Etude d'Alana Alexander et six collaborateurs, publiée le 2 mai dernier dans Molecular Ecology.
Sperm whales have existed for millions of years, but Alexander’s research suggests that Eve only appeared on the scene in the past 10 to 80 thousand years. How she came to dominate the sperm whale family tree remains a mystery. Alexander says the research suggests that at some point Eve and her descendants out-competed other females—though it’s unclear how—and spread their genetic lineage throughout the world.
The fact that Eve’s DNA has been found all over the world opens up additional questions. Today, only male sperm whales travel far from where they are born. Females tend to stay put, so Eve’s mitochondrial DNA should have as well. But, for some reason, it didn’t.

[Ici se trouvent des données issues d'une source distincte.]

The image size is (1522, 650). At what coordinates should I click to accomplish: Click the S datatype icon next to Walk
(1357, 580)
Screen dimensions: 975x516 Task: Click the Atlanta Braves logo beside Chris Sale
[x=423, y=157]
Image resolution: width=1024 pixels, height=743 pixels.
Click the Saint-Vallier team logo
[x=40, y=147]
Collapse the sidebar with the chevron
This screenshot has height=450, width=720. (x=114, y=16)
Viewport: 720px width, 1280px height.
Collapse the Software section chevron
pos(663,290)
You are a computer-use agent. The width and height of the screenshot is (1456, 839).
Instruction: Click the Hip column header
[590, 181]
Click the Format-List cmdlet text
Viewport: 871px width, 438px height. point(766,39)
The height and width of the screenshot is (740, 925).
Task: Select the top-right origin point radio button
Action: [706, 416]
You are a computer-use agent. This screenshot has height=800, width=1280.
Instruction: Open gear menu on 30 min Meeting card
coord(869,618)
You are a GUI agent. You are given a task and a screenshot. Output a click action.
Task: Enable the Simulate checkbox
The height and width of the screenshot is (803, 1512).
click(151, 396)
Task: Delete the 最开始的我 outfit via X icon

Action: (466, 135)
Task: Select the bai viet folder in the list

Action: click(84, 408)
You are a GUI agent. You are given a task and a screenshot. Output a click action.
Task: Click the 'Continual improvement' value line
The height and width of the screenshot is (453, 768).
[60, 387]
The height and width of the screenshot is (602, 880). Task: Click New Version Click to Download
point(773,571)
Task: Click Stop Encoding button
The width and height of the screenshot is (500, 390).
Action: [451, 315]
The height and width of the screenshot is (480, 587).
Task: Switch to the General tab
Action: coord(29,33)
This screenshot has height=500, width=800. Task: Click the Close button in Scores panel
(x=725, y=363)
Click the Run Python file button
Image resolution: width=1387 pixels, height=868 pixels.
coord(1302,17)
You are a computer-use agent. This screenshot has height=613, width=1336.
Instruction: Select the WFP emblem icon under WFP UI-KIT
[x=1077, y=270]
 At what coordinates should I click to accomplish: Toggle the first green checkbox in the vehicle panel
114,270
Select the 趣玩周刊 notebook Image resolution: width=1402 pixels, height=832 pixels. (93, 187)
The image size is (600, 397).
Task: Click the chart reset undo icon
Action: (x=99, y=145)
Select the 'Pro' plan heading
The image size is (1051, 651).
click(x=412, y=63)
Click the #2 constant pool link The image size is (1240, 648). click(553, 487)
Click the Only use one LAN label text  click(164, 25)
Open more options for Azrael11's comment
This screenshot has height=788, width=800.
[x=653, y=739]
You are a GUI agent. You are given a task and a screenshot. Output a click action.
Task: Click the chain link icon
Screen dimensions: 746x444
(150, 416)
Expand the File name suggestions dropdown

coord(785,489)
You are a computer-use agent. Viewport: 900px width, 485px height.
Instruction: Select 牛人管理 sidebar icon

The new genetic study also reveals that the current lack of female sperm whales migrating puts a limit on genetic flow for the species—an issue in the face of anthropogenic climate change and other threats, which are isolating sperm whales into smaller, geographically isolated sub-populations. Populations in Eve’s time may have been more able to mingle with each other over time. That opportunity is now no longer available.
Alexander says this suggests that management strategies for sperm whales may need to prioritize females, not necessarily populations as a whole. If all of the females in a given location die out, it now appears unlikely that any new females would migrate to replace them.